**WORK TO COMPLETE**
Copy the lines below word for word, starting at the line that contains "You are a GUI" and ending with the final line of the records, both included.

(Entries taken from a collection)

•••

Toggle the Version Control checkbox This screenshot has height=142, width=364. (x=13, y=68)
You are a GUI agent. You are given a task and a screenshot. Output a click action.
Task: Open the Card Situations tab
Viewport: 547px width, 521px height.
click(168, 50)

•••

**THE ANSWER**
You are a GUI agent. You are given a task and a screenshot. Output a click action.
Task: Open the Card Situations tab
Viewport: 547px width, 521px height.
click(168, 50)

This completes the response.